In the 1920 presidential election, Americans voted overwhelmingly for Warren G. Harding, who had promised to take the nation “back to normalcy”after the difficult times during and after World War I. As president, Harding saw his victory as a call to follow a conservative policy, both at home and abroad.

He Enters Politics

In 1898, Harding won election as a Republican to the Ohio State Senate. In 1902 he was elected lieutenant governor of Ohio and served for 2 years. Harding left politics temporarily in 1906 and returned to Marion to devote himself to the local newspaper, the Marion Star. In 1910 he returned to politics to run for governor of Ohio. He was defeated, but in 1914 he was elected to the U.S. Senate.

Senator and Mrs. Harding particularly enjoyed the social life of Washington, D.C., and Harding thought the Senate “a very pleasant place.” He showed the same good nature and personal modesty in Congress that he had in Marion, and he loyally supported the policies of the Republican leaders.

“He Looks Like a President”

In the months before the 1920 Republican convention in Chicago, an Ohio admirer, Harry Daugherty, had been advancing Harding's candidacy for the presidential nomination. “He looks like a president,” Daugherty later explained. Harding's other qualifications were so modest that few people took his candidacy seriously. But the stronger candidates at the convention blocked each other from the nomination. As a result, a powerful group of senators and their allies met in a hotel room to select a compromise candidate. Because he could be controlled, Harding became their choice for the presidential nomination.

The Election of 1920

The Republican campaign slogan was “Back to normalcy with Harding.” But it was not clear during the campaign just what this meant. It was especially difficult to determine from Harding's speeches whether he was for or against American entrance into the League of Nations, an organization similar to the United Nations. The Democratic candidate, James A. Cox, campaigned vigorously for American participation in the League.

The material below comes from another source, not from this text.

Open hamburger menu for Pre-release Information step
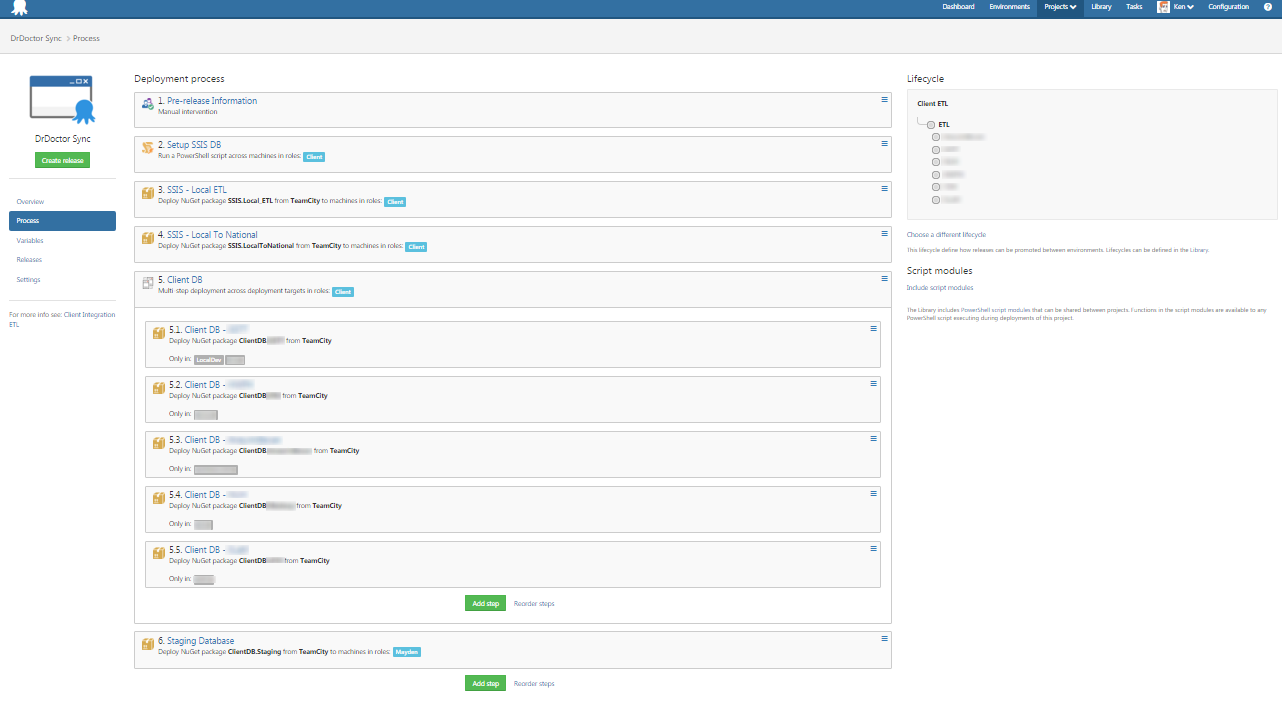coord(884,99)
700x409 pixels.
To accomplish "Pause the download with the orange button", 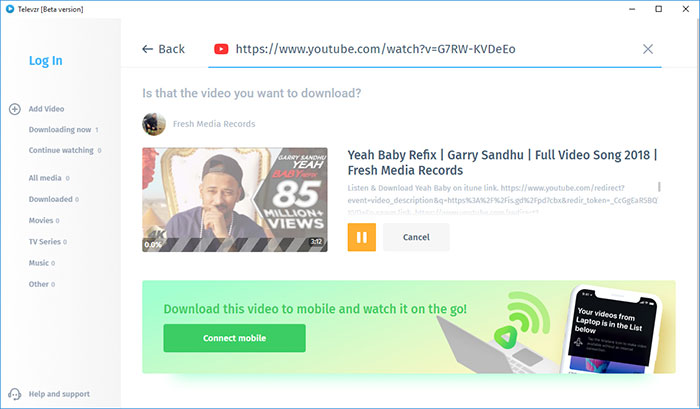I will click(x=361, y=237).
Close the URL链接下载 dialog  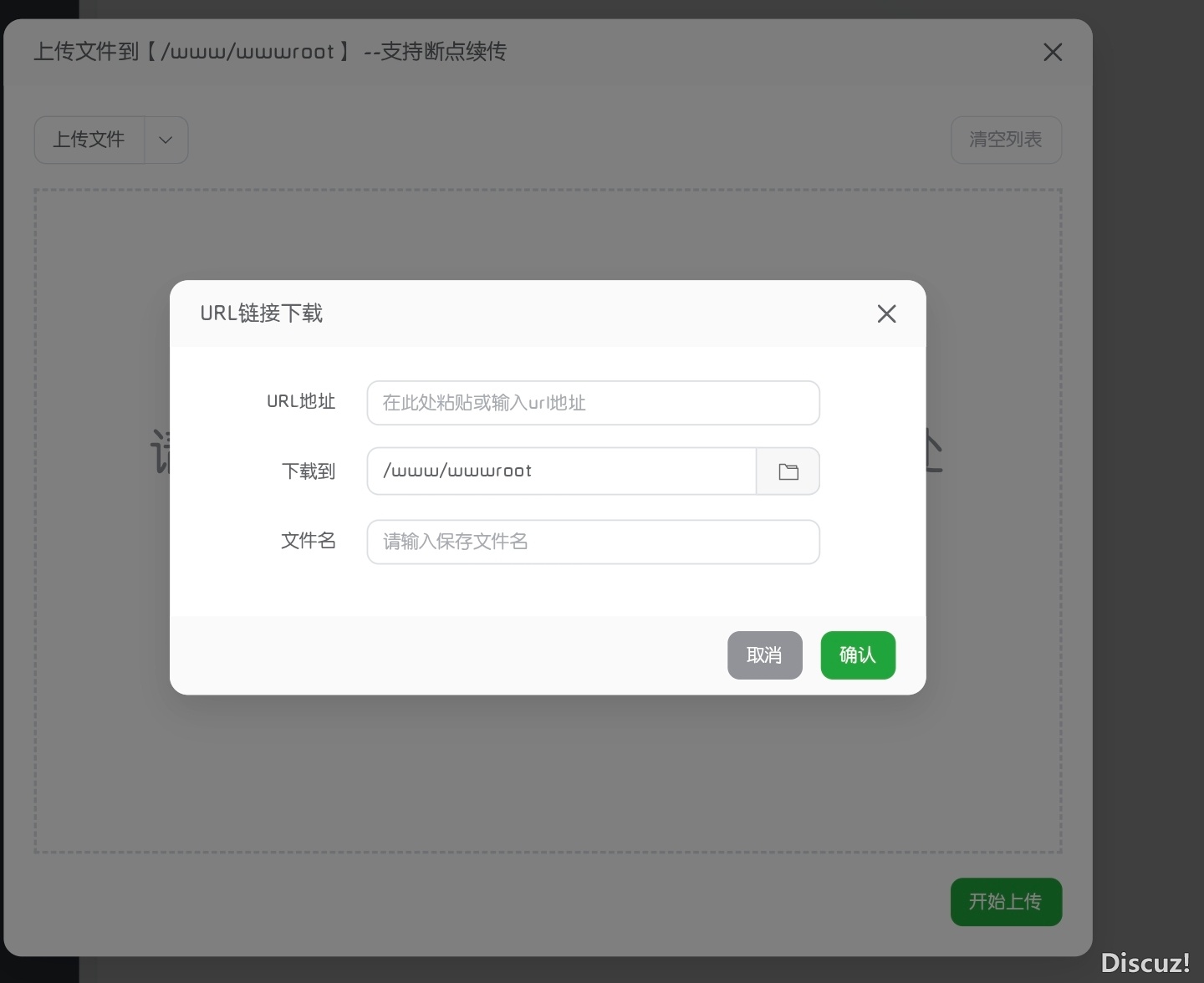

Harding conducted a front-porch campaign, speaking to voters from the porch of his home. This put many people in mind of President William Mckinley, who had done much the same thing 20 years before. After the hardships of World War I a return to “normalcy” and the good times of McKinley appealed to many voters. Harding received 61 percent of the popular vote—16,143,000 to Cox's 9,130,000—and 404 Electoral votes to Cox's 127. Calvin Coolidge was elected as Harding's Vice President.

President

President and Mrs. Harding immediately won the goodwill of the country. They said they wanted to be thought of as “just folks.” Harding opened the White House to the public and cheerfully greeted anyone who came to see him. He said that while he knew he could not be the best president the United States ever had, he wanted to be the best-loved.

Harding tried to form a Cabinet made up of the “best minds” in the country. Some of his appointments, such as Herbert Hoover as secretary of commerce and Charles Evans Hughes as secretary of state, were well made. (Hoover would win election himself as president in 1928.) But many others were not. Men like Secretary of the Interior Albert Fall and Attorney General Harry M. Daugherty later proved unworthy of the trust placed in them.

His Administration

Harding interpreted his victory as a popular mandate to stay out of the League of Nations. He refused to co-operate with European nations in collective security plans. Instead, he called an international conference to reduce naval armaments and thus decrease the possibility of war. At the Washington Conference, which opened in 1921, Secretary of State Hughes recommended large cuts in the navies of the United States, Britain, and Japan. The resulting Five Power Naval Treaty of 1922 led an Englishman to remark: “Secretary Hughes sunk in 35 minutes more ships than all the admirals of the world have sunk in a cycle of centuries.”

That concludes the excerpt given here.